> What is being asked: Reproduce exactly, and only, the lines below from the one containing "Click the Name" through the one containing "Given: Switch to the Subscribers tab".

--- Given records Enclosed Below ---

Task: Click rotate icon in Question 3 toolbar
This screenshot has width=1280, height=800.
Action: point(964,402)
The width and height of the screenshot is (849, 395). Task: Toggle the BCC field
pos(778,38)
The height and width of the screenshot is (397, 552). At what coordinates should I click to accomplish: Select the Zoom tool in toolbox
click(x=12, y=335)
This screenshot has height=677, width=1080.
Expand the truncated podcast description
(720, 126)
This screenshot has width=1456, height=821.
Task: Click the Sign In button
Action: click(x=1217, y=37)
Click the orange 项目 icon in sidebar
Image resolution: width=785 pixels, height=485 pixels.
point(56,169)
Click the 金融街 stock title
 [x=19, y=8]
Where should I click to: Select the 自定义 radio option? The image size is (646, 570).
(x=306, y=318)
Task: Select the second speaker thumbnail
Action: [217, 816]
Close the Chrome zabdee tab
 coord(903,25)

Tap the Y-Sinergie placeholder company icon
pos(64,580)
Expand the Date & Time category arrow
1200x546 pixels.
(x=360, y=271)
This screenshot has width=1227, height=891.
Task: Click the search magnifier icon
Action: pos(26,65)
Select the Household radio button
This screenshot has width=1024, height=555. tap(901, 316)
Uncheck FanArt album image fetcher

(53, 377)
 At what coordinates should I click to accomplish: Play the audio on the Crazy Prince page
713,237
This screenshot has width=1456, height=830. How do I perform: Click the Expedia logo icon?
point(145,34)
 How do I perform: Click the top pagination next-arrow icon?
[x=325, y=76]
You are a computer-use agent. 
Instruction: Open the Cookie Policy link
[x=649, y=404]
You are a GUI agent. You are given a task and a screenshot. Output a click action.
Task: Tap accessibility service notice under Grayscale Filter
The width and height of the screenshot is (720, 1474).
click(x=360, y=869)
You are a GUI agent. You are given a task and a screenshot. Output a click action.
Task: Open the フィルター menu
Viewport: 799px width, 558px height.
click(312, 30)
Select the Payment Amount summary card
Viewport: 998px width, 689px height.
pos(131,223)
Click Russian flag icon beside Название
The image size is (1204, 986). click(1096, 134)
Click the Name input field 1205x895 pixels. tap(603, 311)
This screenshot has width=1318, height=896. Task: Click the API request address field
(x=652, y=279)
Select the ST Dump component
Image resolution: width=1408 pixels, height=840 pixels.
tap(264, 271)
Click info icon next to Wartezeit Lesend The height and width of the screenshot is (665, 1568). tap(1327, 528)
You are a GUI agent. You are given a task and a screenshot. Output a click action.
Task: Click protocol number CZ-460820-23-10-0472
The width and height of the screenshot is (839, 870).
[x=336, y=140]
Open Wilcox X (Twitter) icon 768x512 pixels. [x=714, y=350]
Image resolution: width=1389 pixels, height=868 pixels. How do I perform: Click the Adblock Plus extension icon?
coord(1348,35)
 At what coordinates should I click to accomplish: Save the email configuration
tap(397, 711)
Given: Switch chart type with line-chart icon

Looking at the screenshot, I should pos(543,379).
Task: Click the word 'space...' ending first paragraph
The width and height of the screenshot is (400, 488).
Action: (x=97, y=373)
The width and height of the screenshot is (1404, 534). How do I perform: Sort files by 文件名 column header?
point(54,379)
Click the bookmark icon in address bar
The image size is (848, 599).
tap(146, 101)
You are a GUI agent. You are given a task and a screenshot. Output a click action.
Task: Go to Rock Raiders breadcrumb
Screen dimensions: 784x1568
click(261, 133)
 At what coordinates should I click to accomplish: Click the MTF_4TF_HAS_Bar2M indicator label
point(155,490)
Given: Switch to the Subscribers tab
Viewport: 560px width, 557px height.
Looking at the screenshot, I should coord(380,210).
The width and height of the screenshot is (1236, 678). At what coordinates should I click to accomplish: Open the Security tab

--- End of Enclosed Given records ---

> Result of the task:
Click the Name input field 1205x895 pixels. tap(603, 311)
This screenshot has width=1318, height=896. Task: Click the API request address field
(x=652, y=279)
Select the ST Dump component
Image resolution: width=1408 pixels, height=840 pixels.
tap(264, 271)
Click info icon next to Wartezeit Lesend The height and width of the screenshot is (665, 1568). tap(1327, 528)
You are a GUI agent. You are given a task and a screenshot. Output a click action.
Task: Click protocol number CZ-460820-23-10-0472
The width and height of the screenshot is (839, 870).
[x=336, y=140]
Open Wilcox X (Twitter) icon 768x512 pixels. [x=714, y=350]
Image resolution: width=1389 pixels, height=868 pixels. How do I perform: Click the Adblock Plus extension icon?
coord(1348,35)
 At what coordinates should I click to accomplish: Save the email configuration
tap(397, 711)
Given: Switch chart type with line-chart icon

Looking at the screenshot, I should pos(543,379).
Task: Click the word 'space...' ending first paragraph
The width and height of the screenshot is (400, 488).
Action: (x=97, y=373)
The width and height of the screenshot is (1404, 534). How do I perform: Sort files by 文件名 column header?
point(54,379)
Click the bookmark icon in address bar
The image size is (848, 599).
tap(146, 101)
You are a GUI agent. You are given a task and a screenshot. Output a click action.
Task: Go to Rock Raiders breadcrumb
Screen dimensions: 784x1568
click(261, 133)
 At what coordinates should I click to accomplish: Click the MTF_4TF_HAS_Bar2M indicator label
point(155,490)
Given: Switch to the Subscribers tab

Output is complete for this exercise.